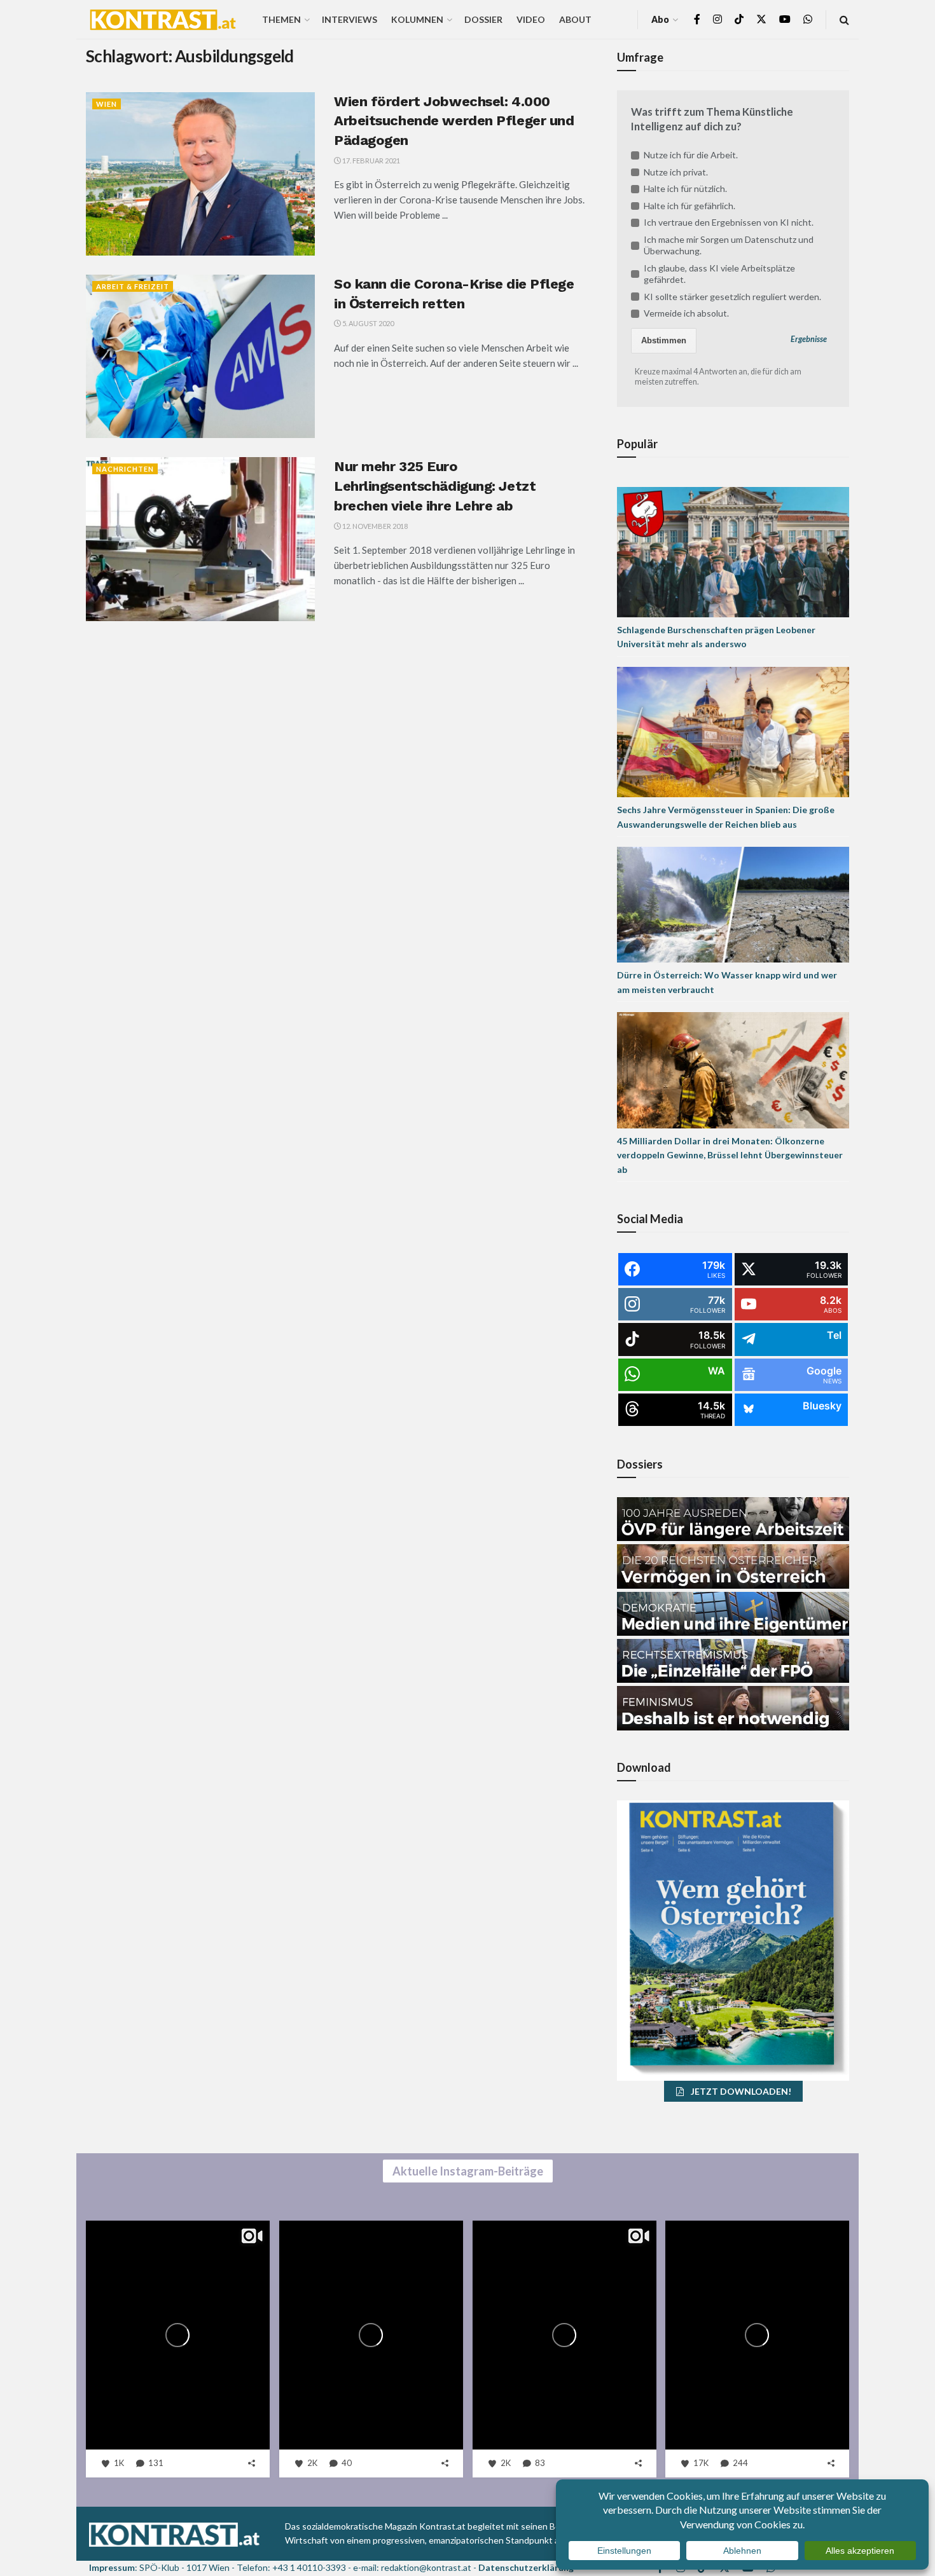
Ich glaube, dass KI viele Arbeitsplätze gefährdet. (719, 274)
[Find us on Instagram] (717, 19)
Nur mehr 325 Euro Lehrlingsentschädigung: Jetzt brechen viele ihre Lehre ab (435, 486)
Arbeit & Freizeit (132, 286)
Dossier (483, 19)
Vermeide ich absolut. (686, 313)
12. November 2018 (374, 526)
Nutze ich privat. (676, 172)
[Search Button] (844, 19)
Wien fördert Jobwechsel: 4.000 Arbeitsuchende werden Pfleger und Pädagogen (454, 121)
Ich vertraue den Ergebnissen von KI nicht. (729, 222)
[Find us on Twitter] (761, 19)
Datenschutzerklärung (526, 2567)
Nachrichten (125, 469)
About (575, 19)
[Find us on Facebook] (697, 19)
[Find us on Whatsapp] (807, 19)
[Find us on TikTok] (739, 19)
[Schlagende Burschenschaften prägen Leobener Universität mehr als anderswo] (733, 550)
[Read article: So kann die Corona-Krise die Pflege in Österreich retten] (200, 356)
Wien (106, 104)
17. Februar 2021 (370, 160)
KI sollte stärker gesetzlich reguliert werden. (732, 296)
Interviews (349, 19)
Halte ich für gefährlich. (689, 205)
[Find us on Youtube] (785, 19)
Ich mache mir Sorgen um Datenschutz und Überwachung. (729, 245)
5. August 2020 (367, 323)
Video (530, 19)
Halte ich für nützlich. (685, 188)
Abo (660, 19)
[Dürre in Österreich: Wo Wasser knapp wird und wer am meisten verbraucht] (733, 903)
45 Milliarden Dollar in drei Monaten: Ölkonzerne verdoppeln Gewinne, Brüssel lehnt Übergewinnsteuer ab (730, 1155)
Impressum (112, 2567)
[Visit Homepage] (163, 20)
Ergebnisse (809, 339)
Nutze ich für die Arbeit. (691, 154)
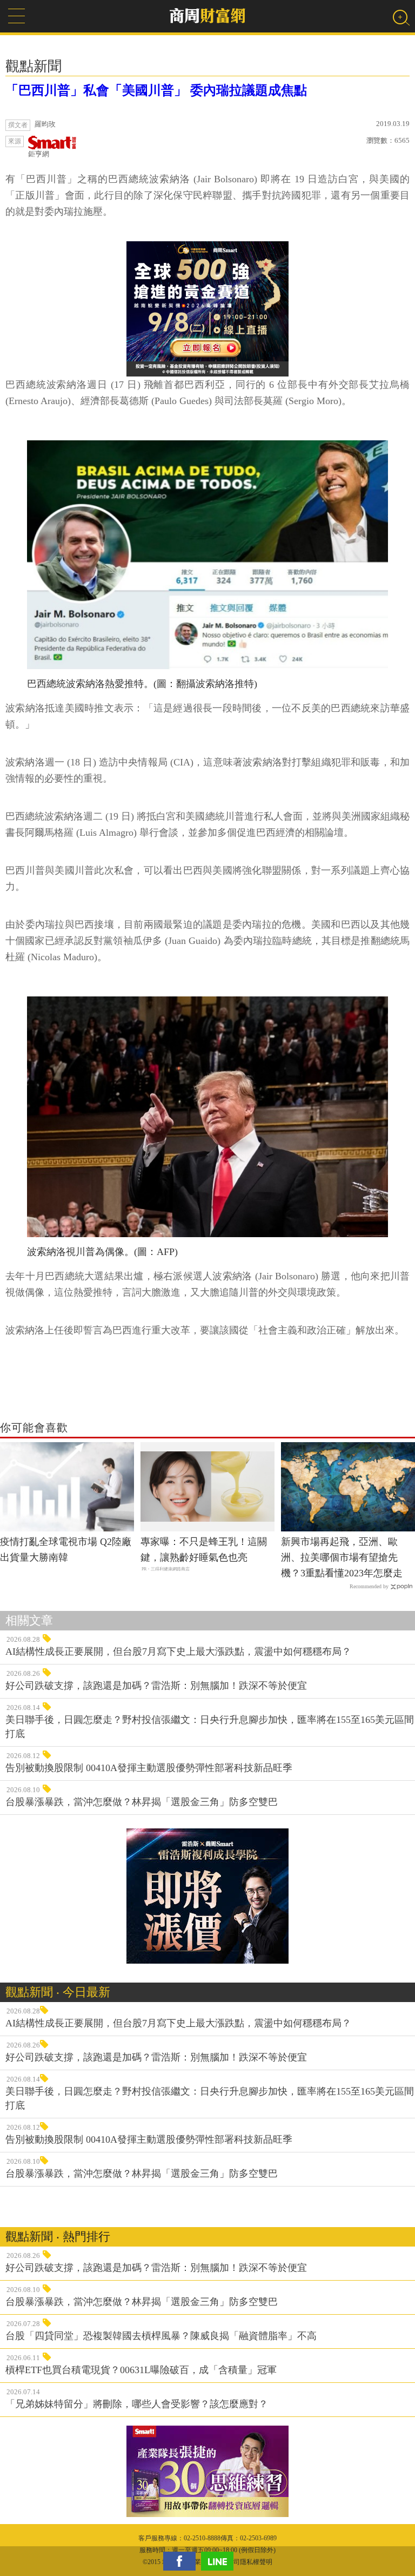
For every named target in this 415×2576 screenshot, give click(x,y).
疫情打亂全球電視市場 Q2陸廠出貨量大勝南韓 (65, 1549)
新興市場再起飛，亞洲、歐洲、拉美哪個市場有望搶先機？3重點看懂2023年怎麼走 (342, 1557)
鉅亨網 (38, 154)
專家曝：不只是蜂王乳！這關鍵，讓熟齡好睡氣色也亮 (203, 1549)
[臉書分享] (182, 2561)
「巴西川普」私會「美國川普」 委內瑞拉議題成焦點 (156, 90)
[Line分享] (220, 2561)
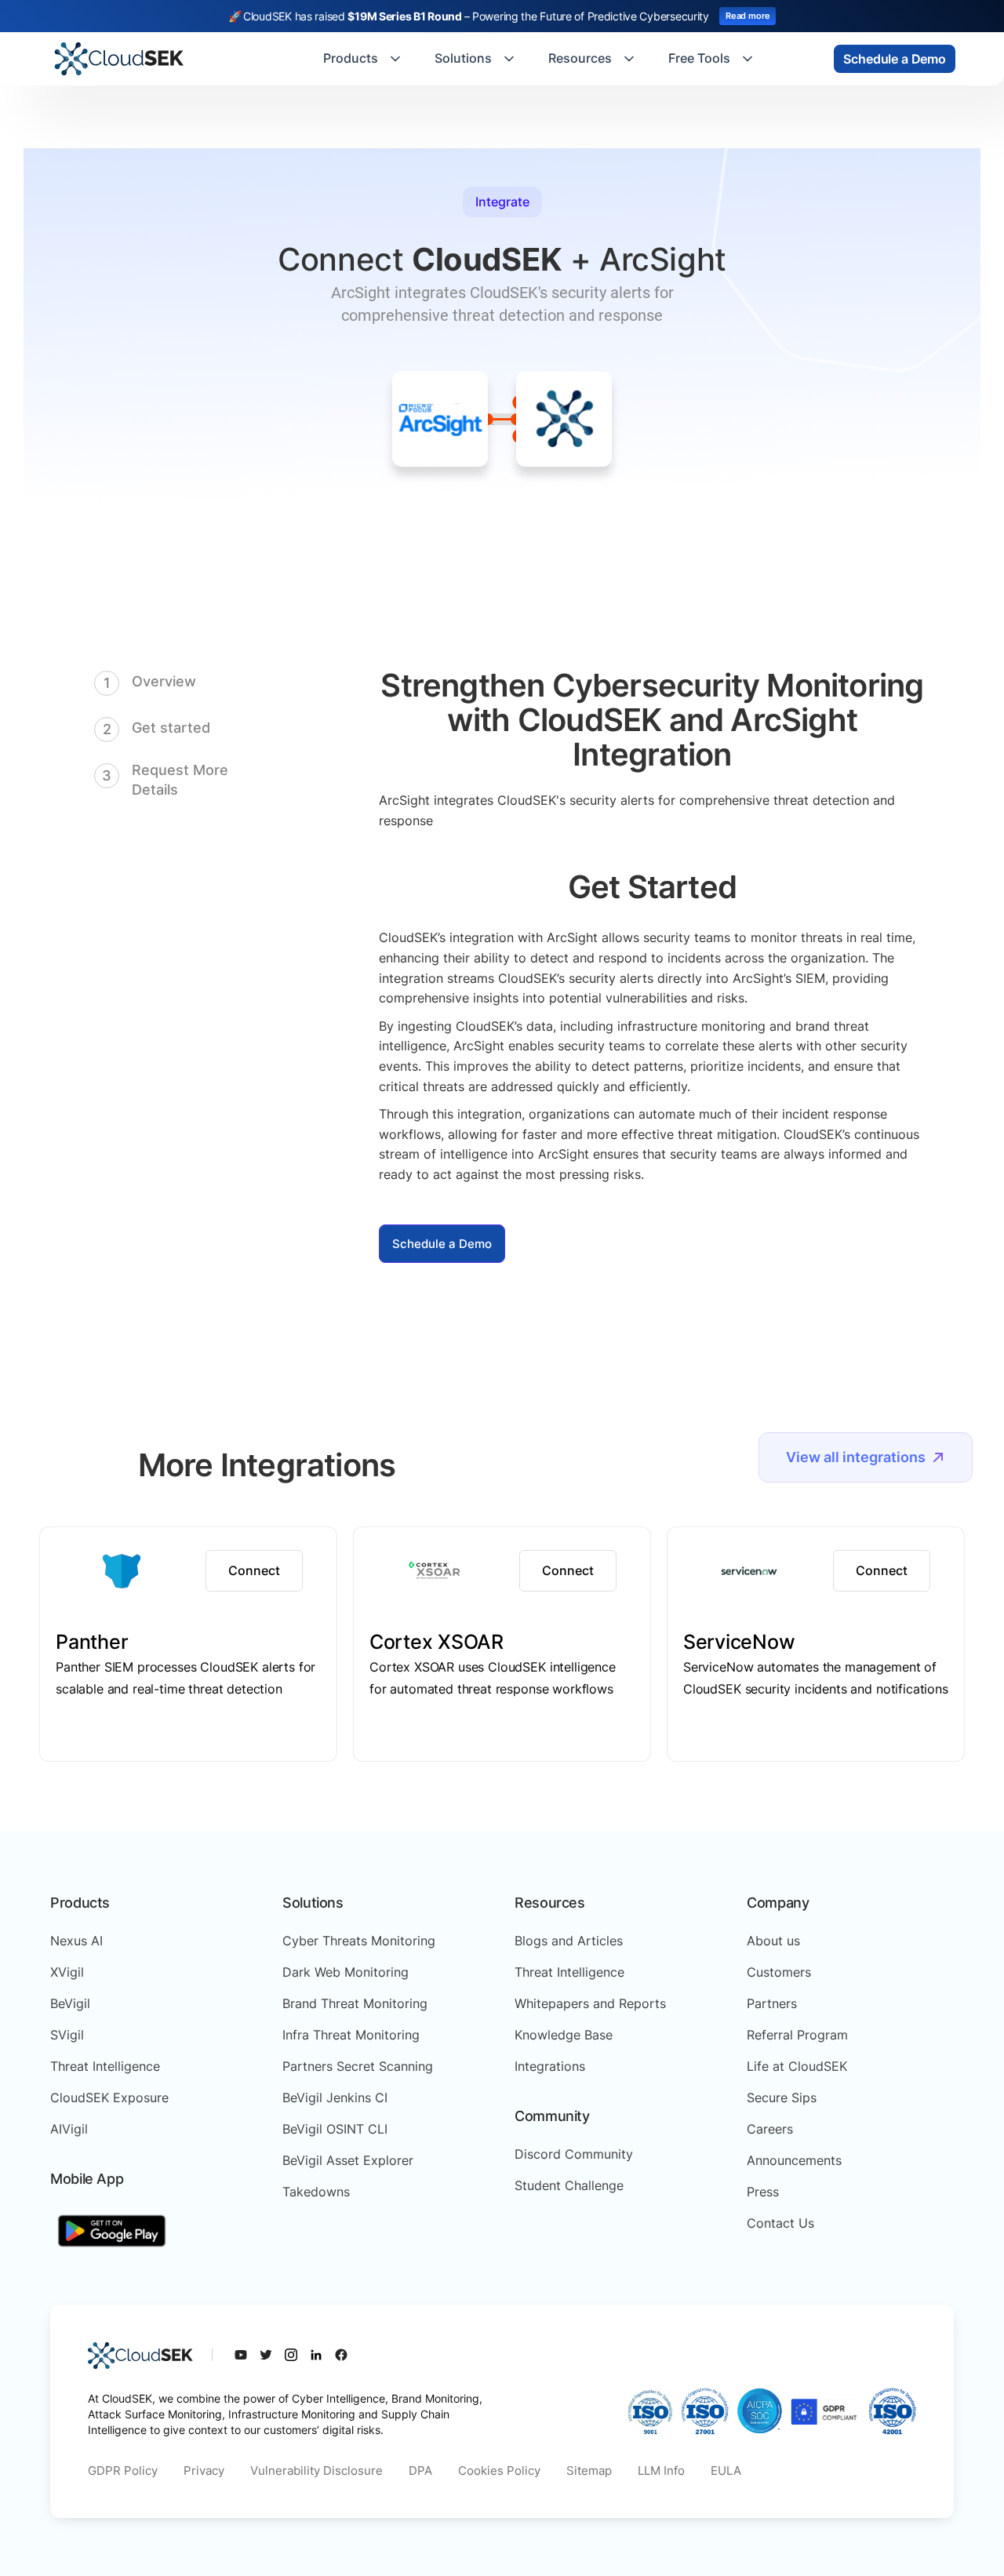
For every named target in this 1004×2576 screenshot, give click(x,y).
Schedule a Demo (442, 1243)
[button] (363, 59)
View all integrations (856, 1457)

## [WHAT YOU WILL DO]
The required output is the exact run of lines from the start of the records through the line containing "[Search Button] (844, 19)", both ends included, with no pictures.

## [COMPLETED EXERCISE]
Ich glaube, dass KI viele Arbeitsplätze gefährdet. (719, 274)
[Find us on Instagram] (717, 19)
Nur mehr 325 Euro Lehrlingsentschädigung: Jetzt brechen viele ihre Lehre ab (435, 486)
Arbeit & Freizeit (132, 286)
Dossier (483, 19)
Vermeide ich absolut. (686, 313)
12. November 2018 (374, 526)
Nutze ich privat. (676, 172)
[Search Button] (844, 19)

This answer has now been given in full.